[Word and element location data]
——
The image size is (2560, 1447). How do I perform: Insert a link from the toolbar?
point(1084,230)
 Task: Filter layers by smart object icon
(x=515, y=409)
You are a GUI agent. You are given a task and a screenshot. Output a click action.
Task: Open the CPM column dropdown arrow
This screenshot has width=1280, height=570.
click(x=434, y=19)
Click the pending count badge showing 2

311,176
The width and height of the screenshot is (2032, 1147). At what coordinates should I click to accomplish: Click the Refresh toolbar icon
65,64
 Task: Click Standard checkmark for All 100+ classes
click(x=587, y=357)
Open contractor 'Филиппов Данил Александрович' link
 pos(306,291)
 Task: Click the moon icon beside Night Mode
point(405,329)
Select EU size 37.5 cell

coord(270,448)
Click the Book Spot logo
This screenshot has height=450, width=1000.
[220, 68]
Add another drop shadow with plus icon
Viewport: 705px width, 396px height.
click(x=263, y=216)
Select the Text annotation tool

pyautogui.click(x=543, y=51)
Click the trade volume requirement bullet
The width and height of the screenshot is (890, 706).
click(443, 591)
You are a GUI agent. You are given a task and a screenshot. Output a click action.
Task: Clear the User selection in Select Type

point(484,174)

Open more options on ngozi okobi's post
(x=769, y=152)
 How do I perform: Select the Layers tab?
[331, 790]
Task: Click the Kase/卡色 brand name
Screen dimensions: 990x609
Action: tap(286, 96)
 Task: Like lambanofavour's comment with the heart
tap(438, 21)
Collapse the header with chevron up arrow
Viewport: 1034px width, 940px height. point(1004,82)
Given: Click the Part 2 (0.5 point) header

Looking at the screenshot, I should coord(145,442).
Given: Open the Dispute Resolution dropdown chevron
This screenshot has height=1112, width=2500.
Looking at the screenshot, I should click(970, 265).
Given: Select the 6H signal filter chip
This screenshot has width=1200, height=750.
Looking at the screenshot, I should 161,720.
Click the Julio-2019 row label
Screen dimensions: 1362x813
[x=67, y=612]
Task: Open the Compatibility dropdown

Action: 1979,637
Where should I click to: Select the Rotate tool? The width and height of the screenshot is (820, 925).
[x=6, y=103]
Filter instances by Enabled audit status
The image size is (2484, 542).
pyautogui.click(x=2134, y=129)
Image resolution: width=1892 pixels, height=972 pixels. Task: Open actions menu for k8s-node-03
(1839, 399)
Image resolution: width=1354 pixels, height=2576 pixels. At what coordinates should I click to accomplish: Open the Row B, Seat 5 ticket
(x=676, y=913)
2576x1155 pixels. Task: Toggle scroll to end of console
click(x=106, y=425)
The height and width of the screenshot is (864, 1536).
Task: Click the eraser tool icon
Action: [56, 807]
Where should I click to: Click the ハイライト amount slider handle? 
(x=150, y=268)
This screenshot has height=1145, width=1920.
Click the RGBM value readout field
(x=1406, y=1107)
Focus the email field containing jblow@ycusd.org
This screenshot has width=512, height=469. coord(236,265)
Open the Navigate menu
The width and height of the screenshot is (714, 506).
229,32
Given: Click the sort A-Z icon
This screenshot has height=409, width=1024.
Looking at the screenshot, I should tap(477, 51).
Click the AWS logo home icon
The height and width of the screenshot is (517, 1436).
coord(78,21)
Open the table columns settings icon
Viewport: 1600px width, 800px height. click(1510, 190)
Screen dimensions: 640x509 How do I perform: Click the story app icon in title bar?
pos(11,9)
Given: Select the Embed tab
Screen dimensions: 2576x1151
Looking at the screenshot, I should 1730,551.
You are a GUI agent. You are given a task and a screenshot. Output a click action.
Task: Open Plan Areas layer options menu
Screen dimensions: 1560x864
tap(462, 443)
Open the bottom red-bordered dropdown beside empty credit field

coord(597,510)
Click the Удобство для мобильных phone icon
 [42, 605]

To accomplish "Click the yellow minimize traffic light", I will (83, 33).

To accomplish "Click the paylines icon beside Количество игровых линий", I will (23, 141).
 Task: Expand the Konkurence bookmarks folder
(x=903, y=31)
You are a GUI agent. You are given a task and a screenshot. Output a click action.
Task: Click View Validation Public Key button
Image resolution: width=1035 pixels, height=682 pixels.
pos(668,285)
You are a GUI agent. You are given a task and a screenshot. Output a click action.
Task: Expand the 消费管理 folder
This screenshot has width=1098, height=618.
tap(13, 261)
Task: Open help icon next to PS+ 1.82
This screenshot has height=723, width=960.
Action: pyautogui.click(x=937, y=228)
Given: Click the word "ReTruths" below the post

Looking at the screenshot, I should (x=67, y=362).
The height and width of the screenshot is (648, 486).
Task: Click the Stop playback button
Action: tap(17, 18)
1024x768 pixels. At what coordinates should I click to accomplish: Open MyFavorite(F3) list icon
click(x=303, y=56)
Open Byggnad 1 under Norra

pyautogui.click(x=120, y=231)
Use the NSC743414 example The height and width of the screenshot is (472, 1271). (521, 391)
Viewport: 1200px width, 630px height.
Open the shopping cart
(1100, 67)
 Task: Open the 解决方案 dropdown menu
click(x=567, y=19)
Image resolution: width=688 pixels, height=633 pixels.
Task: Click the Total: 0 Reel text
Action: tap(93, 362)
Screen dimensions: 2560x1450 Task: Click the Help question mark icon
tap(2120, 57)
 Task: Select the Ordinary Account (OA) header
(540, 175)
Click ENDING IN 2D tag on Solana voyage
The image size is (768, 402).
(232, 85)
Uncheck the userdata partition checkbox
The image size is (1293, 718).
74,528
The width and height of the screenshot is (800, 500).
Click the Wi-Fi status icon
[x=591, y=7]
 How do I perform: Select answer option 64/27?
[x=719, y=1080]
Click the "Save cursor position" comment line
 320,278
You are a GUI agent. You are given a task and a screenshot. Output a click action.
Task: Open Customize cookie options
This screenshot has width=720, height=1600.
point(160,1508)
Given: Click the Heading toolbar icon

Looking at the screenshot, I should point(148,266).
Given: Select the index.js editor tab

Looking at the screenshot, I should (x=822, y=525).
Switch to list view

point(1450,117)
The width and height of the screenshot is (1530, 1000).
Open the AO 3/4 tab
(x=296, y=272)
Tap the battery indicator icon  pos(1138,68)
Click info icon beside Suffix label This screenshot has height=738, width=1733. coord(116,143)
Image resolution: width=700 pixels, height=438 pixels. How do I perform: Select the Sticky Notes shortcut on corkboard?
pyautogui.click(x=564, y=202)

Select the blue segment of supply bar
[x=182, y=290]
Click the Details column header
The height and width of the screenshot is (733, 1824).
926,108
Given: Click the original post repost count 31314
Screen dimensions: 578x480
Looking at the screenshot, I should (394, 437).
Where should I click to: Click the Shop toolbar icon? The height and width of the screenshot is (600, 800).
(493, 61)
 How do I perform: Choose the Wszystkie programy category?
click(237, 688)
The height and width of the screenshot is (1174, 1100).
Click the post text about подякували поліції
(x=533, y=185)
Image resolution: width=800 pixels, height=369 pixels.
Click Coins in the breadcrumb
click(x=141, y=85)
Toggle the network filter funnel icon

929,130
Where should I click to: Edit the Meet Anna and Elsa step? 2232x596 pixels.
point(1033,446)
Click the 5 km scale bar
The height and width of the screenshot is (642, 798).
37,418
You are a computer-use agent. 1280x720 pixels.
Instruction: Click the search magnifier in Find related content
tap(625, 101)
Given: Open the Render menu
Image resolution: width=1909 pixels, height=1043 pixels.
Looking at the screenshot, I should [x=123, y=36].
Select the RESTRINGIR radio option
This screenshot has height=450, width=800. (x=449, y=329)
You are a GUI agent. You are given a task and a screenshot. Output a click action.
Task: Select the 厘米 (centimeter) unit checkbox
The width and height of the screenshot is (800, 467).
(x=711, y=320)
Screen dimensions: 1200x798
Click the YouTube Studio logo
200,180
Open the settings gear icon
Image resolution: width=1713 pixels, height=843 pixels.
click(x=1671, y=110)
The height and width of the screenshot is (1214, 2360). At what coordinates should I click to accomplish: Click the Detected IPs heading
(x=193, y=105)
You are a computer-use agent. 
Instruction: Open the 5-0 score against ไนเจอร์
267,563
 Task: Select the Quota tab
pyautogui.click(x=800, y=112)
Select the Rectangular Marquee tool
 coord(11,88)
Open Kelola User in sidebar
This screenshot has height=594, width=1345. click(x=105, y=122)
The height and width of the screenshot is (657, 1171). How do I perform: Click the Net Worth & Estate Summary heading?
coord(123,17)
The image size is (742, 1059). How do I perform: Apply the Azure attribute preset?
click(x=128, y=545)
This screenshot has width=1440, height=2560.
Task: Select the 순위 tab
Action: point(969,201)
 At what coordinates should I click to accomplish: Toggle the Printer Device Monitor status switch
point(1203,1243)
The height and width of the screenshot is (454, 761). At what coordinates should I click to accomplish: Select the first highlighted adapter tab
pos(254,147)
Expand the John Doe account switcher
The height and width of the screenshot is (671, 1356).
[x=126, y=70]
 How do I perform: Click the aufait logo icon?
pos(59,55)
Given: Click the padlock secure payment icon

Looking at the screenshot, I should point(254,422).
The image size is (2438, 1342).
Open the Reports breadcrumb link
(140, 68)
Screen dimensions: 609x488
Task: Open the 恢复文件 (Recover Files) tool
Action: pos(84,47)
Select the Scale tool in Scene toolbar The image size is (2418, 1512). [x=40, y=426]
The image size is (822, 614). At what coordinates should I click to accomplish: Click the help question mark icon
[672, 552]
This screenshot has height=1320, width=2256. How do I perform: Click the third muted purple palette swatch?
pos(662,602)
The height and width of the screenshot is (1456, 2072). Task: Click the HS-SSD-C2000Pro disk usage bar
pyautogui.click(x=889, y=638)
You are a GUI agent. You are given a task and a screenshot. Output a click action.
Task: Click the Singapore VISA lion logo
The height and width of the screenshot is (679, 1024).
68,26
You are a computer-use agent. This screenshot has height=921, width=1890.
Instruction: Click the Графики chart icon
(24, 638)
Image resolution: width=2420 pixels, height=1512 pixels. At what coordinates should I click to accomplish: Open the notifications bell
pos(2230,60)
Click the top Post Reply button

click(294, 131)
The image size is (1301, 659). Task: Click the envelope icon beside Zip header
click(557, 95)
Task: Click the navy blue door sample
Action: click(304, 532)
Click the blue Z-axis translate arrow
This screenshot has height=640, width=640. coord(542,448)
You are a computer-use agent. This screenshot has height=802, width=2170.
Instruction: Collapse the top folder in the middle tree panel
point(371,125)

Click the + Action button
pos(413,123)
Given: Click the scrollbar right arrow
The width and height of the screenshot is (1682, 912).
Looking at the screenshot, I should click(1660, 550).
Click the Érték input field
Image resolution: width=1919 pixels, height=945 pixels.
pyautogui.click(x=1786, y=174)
——
■ EXERCISE ■
Recast the lines of the material starting at the line that contains "How do I perform: Choose" and ending at the line that contains "coord(123,17)" as a JSON list of strings, one string per line, leaving out blank lines.

■ SOLUTION ■
[
  " How do I perform: Choose the Wszystkie programy category?",
  "click(237, 688)",
  "The height and width of the screenshot is (1174, 1100).",
  "Click the post text about подякували поліції",
  "(x=533, y=185)",
  "Image resolution: width=800 pixels, height=369 pixels.",
  "Click Coins in the breadcrumb",
  "click(x=141, y=85)",
  "Toggle the network filter funnel icon",
  "929,130",
  "Where should I click to: Edit the Meet Anna and Elsa step? 2232x596 pixels.",
  "point(1033,446)",
  "Click the 5 km scale bar",
  "The height and width of the screenshot is (642, 798).",
  "37,418",
  "You are a computer-use agent. 1280x720 pixels.",
  "Instruction: Click the search magnifier in Find related content",
  "tap(625, 101)",
  "Given: Open the Render menu",
  "Image resolution: width=1909 pixels, height=1043 pixels.",
  "Looking at the screenshot, I should [x=123, y=36].",
  "Select the RESTRINGIR radio option",
  "This screenshot has height=450, width=800. (x=449, y=329)",
  "You are a GUI agent. You are given a task and a screenshot. Output a click action.",
  "Task: Select the 厘米 (centimeter) unit checkbox",
  "The width and height of the screenshot is (800, 467).",
  "(x=711, y=320)",
  "Screen dimensions: 1200x798",
  "Click the YouTube Studio logo",
  "200,180",
  "Open the settings gear icon",
  "Image resolution: width=1713 pixels, height=843 pixels.",
  "click(x=1671, y=110)",
  "The height and width of the screenshot is (1214, 2360). At what coordinates should I click to accomplish: Click the Detected IPs heading",
  "(x=193, y=105)",
  "You are a computer-use agent. ",
  "Instruction: Open the 5-0 score against ไนเจอร์",
  "267,563",
  " Task: Select the Quota tab",
  "pyautogui.click(x=800, y=112)",
  "Select the Rectangular Marquee tool",
  " coord(11,88)",
  "Open Kelola User in sidebar",
  "This screenshot has height=594, width=1345. click(x=105, y=122)",
  "The height and width of the screenshot is (657, 1171). How do I perform: Click the Net Worth & Estate Summary heading?",
  "coord(123,17)"
]